Exercise prompt
A faithful copy is required. Print each line of the data exactly and omit the pictures.

The data

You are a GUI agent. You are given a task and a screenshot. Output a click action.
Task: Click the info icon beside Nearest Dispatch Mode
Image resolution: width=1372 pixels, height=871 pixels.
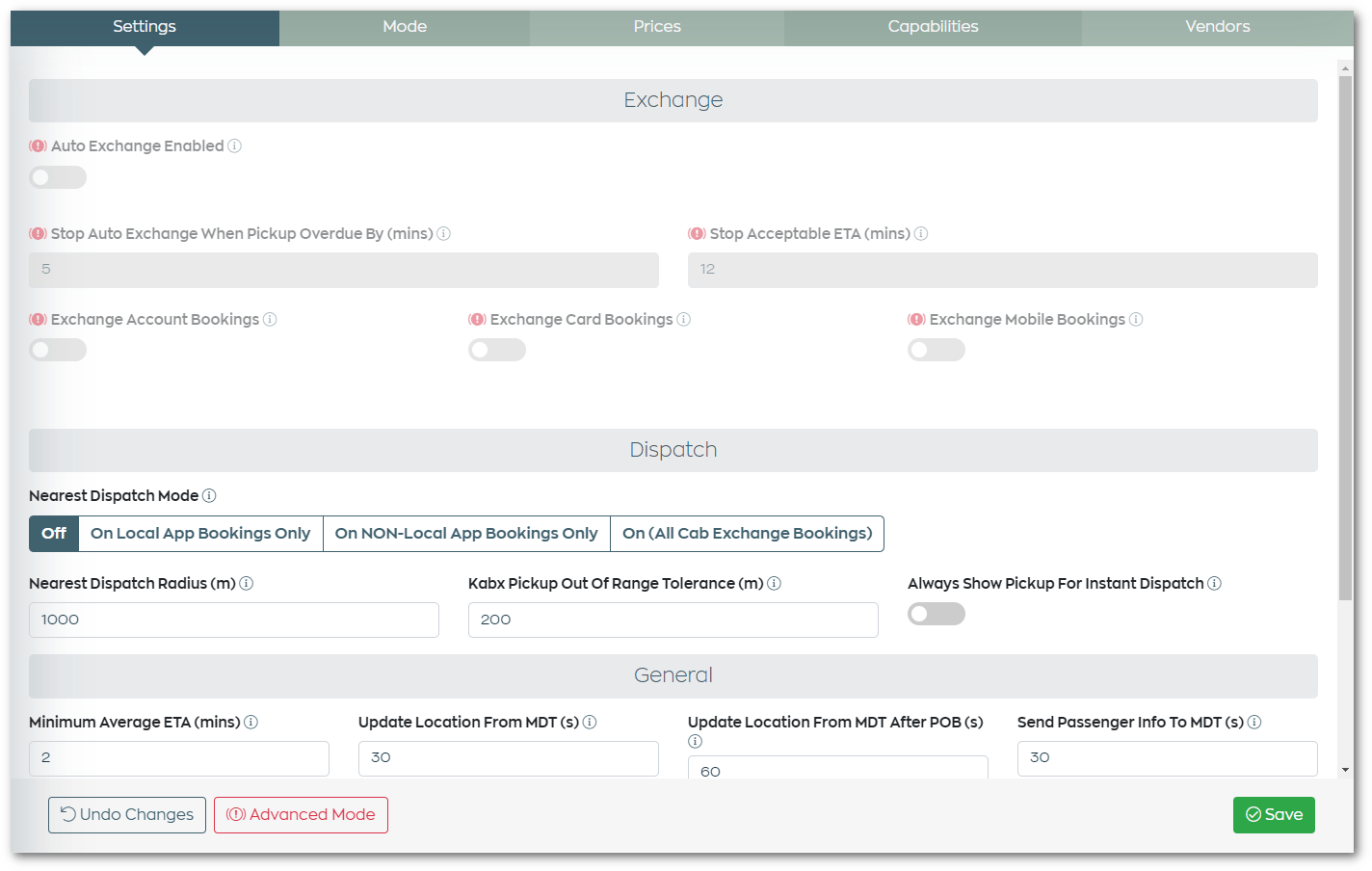point(210,495)
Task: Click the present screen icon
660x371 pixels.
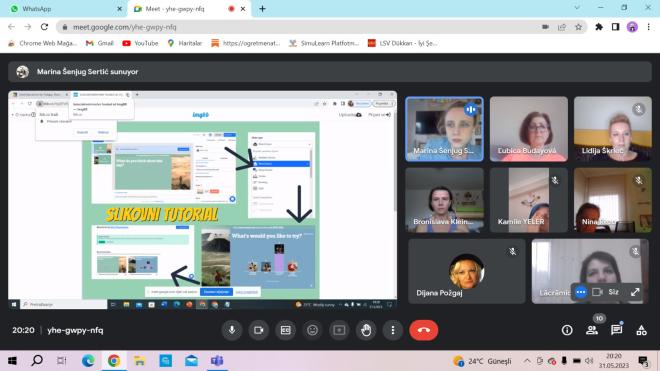Action: click(x=339, y=330)
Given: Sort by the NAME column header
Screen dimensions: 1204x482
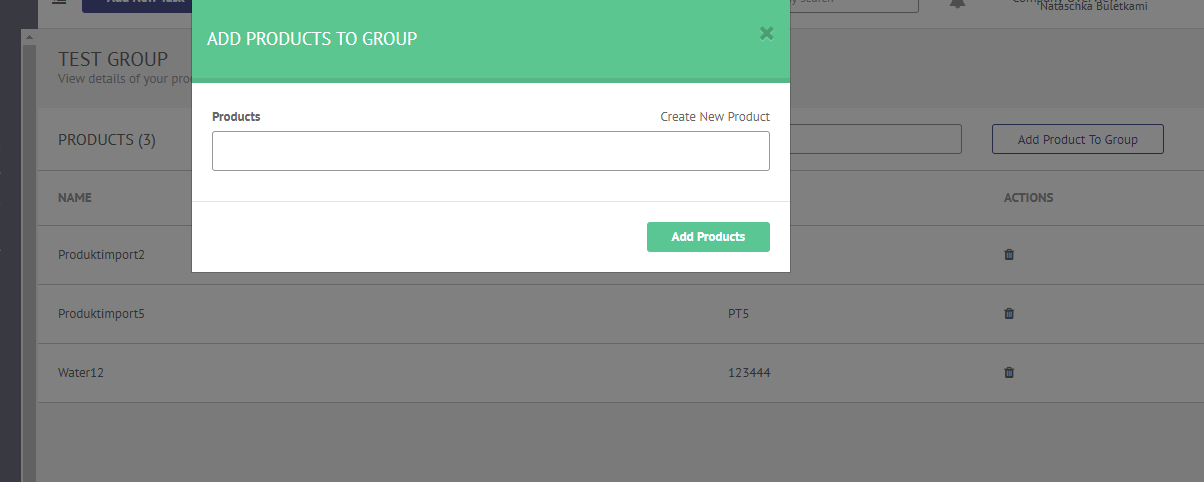Looking at the screenshot, I should point(75,198).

Problem solution
You are a GUI agent. You are given a task and a screenshot. Output a click action.
Task: Click the info icon beside Nearest Dispatch Mode
Image resolution: width=1372 pixels, height=871 pixels.
point(210,495)
Task: Click the present screen icon
660x371 pixels.
Action: click(x=339, y=330)
Given: Sort by the NAME column header
Screen dimensions: 1204x482
Looking at the screenshot, I should point(75,198).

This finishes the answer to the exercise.